A Chicago man has been indicted on federal hate crime and murder charges in the deaths of two Israeli Embassy staffers, according to court documents released on Wednesday. As detailed by the Chicago Sun-Times, Elias Rodriguez is facing nine counts following the May shooting outside a Jewish museum in Washington. Among the charges is a hate crime resulting in death, which carries the possibility of the Justice Department seeking the death penalty.
Rodriguez is accused of the calculated execution of Yaron Lischinsky and Sarah Milgrim, a couple soon to be engaged, after an event at the museum. Authorities report that he flew in from Chicago with a handgun in his checked baggage and even purchased a ticket to the museum event mere hours before it commenced. After the shooting, Rodriguez was heard shouting "Free Palestine" and later told police, "I did it for Palestine, I did it for Gaza," signaling a potential antisemitic motive behind the attack, according to a PBS NewsHour article.
The indictment against Rodriguez was the result of prosecutors bringing the case before a grand jury. Proving that antisemitism was a motivating factor is now a task for the prosecutors since, the hate crimes charges were appended after the initial charges of murder of foreign officials and other crimes.

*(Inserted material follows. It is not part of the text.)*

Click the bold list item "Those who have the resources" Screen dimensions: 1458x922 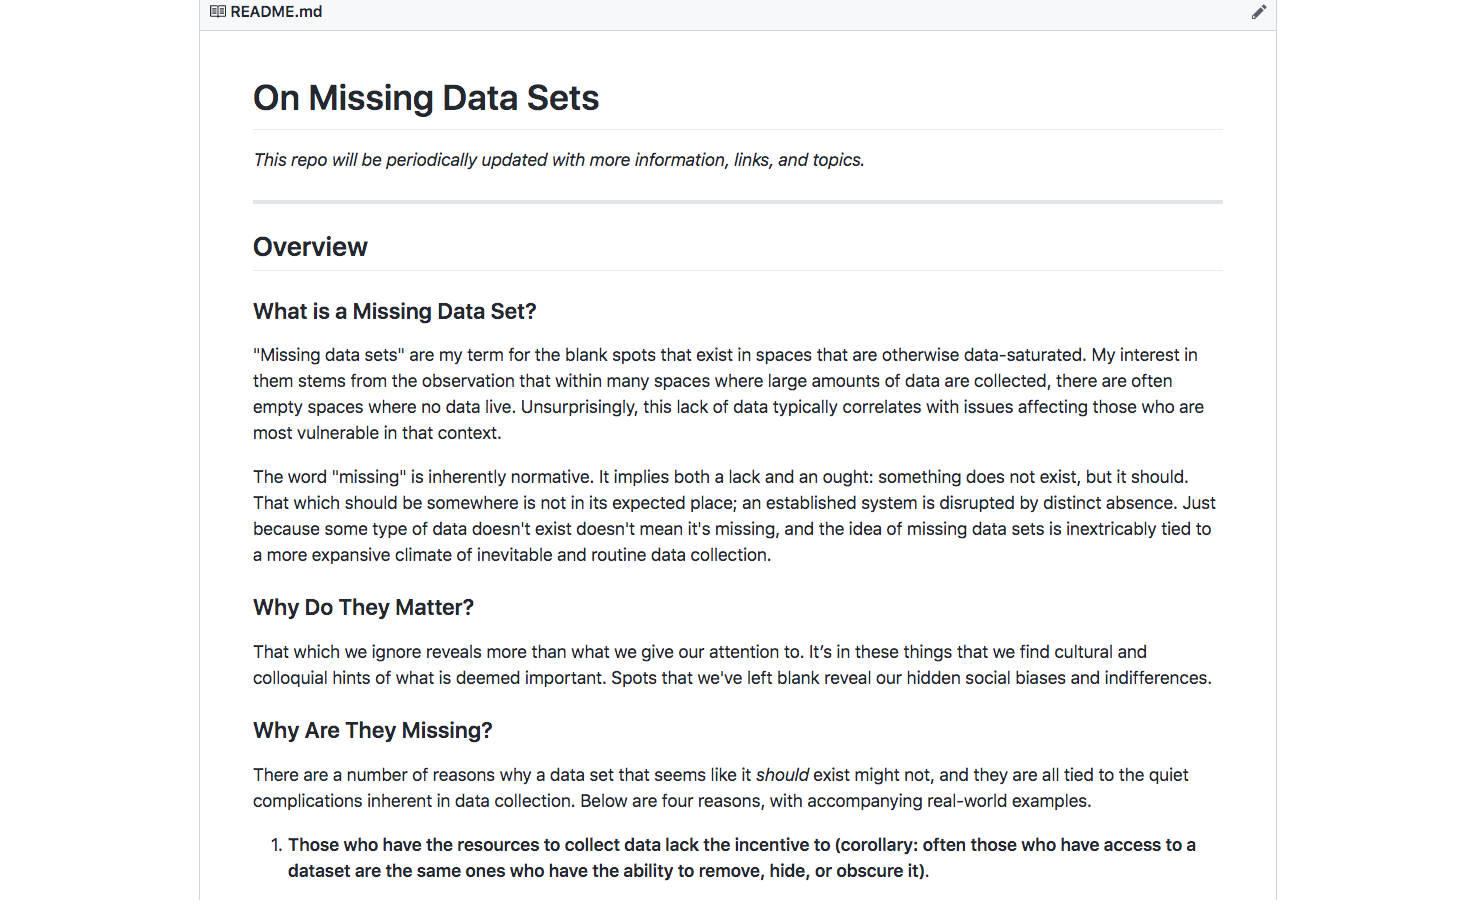742,858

Witnesses recounted Rodriguez pacing outside the museum before initiating the attack, and surveillance footage captured him firing additional shots as the victims lay on the ground – actions described by officials as methodical and deliberate. After the incident, he proclaimed inside the museum, "I did it," and lauded a previous act of protest against the Israeli Embassy, calling an Air Force member who self-immolated "courageous" and a "martyr." An attorney for Rodriguez had not provided a comment at the time of the reporting, states the Sun-Times.